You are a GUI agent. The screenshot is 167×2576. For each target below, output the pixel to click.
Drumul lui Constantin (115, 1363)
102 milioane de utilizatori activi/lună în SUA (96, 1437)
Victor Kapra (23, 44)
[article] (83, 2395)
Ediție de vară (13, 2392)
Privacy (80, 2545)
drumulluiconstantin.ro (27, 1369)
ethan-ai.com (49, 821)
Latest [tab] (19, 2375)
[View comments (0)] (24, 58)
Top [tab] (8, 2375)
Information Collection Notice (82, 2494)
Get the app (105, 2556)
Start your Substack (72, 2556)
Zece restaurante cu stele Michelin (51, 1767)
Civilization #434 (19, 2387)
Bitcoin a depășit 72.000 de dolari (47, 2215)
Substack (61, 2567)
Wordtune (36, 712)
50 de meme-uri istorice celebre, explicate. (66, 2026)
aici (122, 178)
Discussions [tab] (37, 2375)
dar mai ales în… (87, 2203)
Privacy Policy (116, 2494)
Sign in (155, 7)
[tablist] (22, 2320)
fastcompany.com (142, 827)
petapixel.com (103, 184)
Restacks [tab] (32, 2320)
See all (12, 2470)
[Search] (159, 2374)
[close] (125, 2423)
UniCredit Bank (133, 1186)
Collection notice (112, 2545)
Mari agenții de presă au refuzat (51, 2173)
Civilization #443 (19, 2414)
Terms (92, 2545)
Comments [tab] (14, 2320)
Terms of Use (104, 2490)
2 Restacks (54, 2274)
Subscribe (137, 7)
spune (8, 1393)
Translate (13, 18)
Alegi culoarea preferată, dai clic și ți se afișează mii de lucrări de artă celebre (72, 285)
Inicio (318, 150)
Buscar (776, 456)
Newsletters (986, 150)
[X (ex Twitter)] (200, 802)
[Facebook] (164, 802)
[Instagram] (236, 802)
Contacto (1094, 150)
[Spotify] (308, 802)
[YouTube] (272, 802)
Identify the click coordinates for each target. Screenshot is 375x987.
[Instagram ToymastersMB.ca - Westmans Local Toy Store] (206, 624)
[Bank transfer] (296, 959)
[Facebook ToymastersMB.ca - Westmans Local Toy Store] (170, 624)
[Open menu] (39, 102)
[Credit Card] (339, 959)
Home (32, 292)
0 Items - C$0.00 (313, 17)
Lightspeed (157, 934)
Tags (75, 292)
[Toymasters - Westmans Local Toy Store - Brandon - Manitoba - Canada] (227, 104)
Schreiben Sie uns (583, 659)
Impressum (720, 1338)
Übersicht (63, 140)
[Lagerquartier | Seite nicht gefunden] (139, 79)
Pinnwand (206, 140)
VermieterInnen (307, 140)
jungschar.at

□ □ □ □ □ □ □

# Task brief
Answer with one number: how many lines in the listing hold "click".

# Answer to the exercise
2